Kaleidos, les élèves peuvent « élaborer un vocabulaire commun pour parler du langage et

de la langue ». De plus, dans Kaleidos, l’élève « s’interroge sur l’usage de la langue et sur les régularités de son fonctionnement », et il peut « élaborer des règles utiles à la compréhension et à la production des textes écrits et oraux ».

Il n’est toutefois pas étonnant que peu de jeux travaillent l’axe « Fonctionnement de la langue », car il s’agit d’un axe très technique, abordant la syntaxe, l’orthographe, la conjugaison,…. Ces composantes sont très scolaires. C’est là que se situe la limite entre un

jeu ludique et des pratiques pédagogiques déguisées sous forme de jeu. Dans ce que certains nomment les « jeux pédagogiques », les critères de jeu libre et frivole chers à Brougère (2005b) sont absents ; ces pratiques ne peuvent donc être considérées comme des jeux, au sens où on l’entend dans cette recherche.

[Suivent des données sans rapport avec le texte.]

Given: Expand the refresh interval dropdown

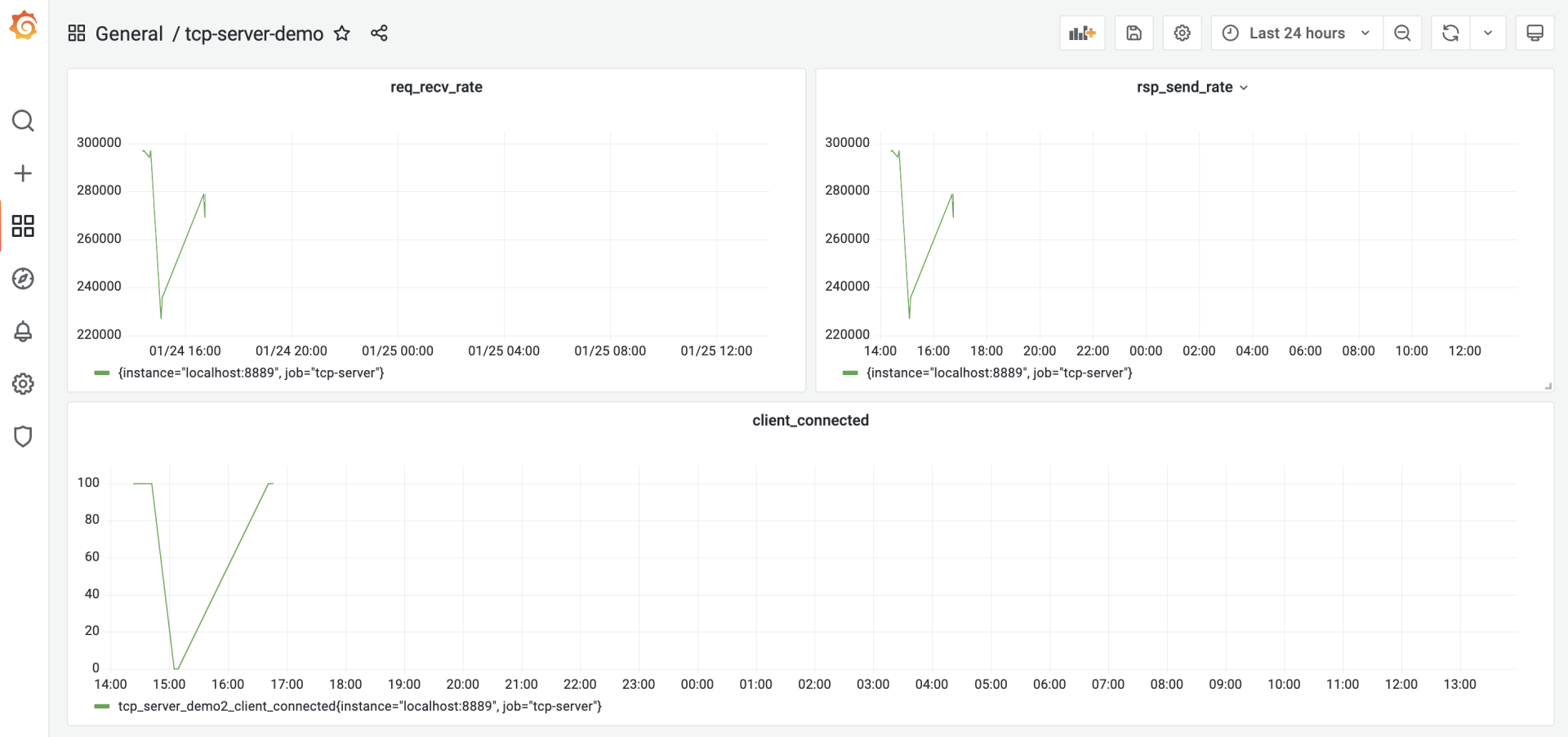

Il convient donc de retenir que le fonctionnement de la langue, de son point de vue technique, se travaille rarement de manière formelle au travers des jeux de société, si ce n’est parfois le vocabulaire. L’enseignant spécialisé devra, pour cela, plutôt proposer d’autres activités, le jeu n’étant, dans ce cas, pas un milieu didactique favorable à l’émergence de compétences telles que l’identification du sujet ou des adverbes, l’utilisation de la majuscule ou l’orthographe des homophones.